Question: Why backfill in a migration?
Someone pointed out that the second potentially unsafe database migration was performing a backfill, and asked why not do that in a script or separate task?
That was a fair question and in practice typically we’d backfill in a rake task running via a Kubernetes job disconnected from the deployment process. I’d recommend that in a code review. However I’ve also seen folks backfill in a Rails migration.
The part we didn’t discuss is that the migration mechanism is helpful if there are a lot of deployment environments. For example at Fountain we have over 10 environments to deploy to across shared multi-tenant and single tenant environments, each running their own instances of the applications, databases, and background processes.
Since we’ve already invested in migrating all environments from a single deployment mechanism, deployments are a mechanism to target all deployable environment databases at once, which may be useful for a backfill.
Question: Why is throttling via sleep set at (
In the Strong Migrations Backfilling section there is an example of throttling a backfill by putting in a
0.01 sleep. Someone asked how that value was determined.
I jokingly responded to ask the project creator Andrew Kane because the example was from Strong Migrations and I didn’t know :). Maybe I’ll send Andrew an email? I did have some more thoughts about why to throttle in general in addition to what we discussed when I asked the audience for help.
The audience suggested slowing it down for letting index maintenance catch up from updates.
We also briefly discussed lock contention for rows being updated, leaving some time after updates for locks to be released on those rows on the chance there are transactions waiting on the same locks.
Another reason to throttle would be replication. All of those updates are replicated including updates to the indexes. Replication lag may be kept under 100ms but if it increases into the range of seconds, that could cause application errors reading from the replicas if there are queries on the rows being backfilled.
As far as why the value was set so low at
0.01, perhaps it was set very low as a starting point and intended for the programmer to increase it to something based on their specific use cases.

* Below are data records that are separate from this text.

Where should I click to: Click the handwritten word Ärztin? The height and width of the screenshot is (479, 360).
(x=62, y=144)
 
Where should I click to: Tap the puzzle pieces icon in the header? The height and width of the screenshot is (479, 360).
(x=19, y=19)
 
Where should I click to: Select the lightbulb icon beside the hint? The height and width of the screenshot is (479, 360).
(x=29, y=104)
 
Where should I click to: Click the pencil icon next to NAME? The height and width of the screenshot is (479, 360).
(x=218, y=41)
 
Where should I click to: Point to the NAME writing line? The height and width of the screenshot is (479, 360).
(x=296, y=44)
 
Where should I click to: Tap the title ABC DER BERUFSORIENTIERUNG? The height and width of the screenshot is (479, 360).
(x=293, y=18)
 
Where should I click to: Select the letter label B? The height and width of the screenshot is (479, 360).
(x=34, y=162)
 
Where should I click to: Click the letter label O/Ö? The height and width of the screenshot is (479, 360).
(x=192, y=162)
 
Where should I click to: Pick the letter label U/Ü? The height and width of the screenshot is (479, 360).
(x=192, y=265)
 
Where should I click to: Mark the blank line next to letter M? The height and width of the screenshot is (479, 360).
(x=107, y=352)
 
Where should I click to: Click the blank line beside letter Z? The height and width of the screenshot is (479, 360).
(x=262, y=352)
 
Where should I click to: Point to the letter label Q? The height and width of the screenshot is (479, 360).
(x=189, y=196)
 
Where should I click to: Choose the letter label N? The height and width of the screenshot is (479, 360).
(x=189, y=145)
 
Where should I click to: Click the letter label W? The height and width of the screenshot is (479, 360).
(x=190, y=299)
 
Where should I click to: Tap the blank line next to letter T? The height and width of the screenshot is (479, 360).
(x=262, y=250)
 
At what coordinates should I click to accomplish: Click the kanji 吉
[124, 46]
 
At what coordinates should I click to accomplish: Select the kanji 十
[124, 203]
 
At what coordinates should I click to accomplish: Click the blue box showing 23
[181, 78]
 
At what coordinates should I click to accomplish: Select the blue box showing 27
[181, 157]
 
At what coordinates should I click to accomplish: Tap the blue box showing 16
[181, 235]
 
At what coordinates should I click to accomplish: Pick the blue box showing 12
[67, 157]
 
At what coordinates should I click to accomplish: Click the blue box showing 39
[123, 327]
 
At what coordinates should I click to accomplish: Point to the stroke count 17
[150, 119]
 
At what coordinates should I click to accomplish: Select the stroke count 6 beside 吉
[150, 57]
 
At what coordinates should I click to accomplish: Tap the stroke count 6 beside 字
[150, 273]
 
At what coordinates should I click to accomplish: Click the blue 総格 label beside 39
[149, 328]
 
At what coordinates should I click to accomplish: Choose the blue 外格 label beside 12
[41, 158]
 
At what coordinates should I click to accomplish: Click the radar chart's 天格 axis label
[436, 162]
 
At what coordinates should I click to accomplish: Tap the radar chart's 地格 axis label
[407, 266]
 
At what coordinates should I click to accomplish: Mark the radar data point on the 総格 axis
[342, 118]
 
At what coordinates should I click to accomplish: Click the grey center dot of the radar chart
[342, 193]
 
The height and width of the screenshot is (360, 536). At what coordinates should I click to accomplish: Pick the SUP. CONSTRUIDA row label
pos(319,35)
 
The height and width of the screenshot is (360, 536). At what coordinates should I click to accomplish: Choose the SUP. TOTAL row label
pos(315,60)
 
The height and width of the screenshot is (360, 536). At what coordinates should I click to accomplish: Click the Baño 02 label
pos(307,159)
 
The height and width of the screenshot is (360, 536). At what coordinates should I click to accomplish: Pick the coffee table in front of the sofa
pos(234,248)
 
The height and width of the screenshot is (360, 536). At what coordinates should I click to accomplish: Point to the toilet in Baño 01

Question: Instead of dropping old partitions, why not delete old data?
This was a very reasonable question and one I should have anticipated. During the Q&A we talked about one reason being that with the partitions approach, we can retain the row data more easily. Technically deleting it from the database, the data could still exist in backups.
However when detaching a partition, the table becomes a regular table that can be dumped (e.g. pg_dump) and encrypted, compressed, and archived to a form of “cold storage” like an S3 bucket. Versus trying to restore specific rows from a backup, we could restore the entire table later if needed. For example for legal reasons we may wish to retain data for a year, but for manual queries and not for application queries.
I failed to mention some other benefits of partitioning!
When deleting rows, because of MVCC design, the rows will cause table and index bloat for the single unpartitioned table. A partitioned table repeats the index across each partition, for the rows in that partition.
Table and index bloat can reduce performance over time. We can mitigate this with online index rebuilds. However with detaching a partition, no table or index bloat occurs to the parent table.
In other cases we may wish to retain the rows but because they are grouped as a table, they could be relocated to an “archive” table but left in the database. Or the table could be relocated to an archived schema. Schemas may have their own access. The table structure provides a lot of organization and administration options when the row data is valuable to retain.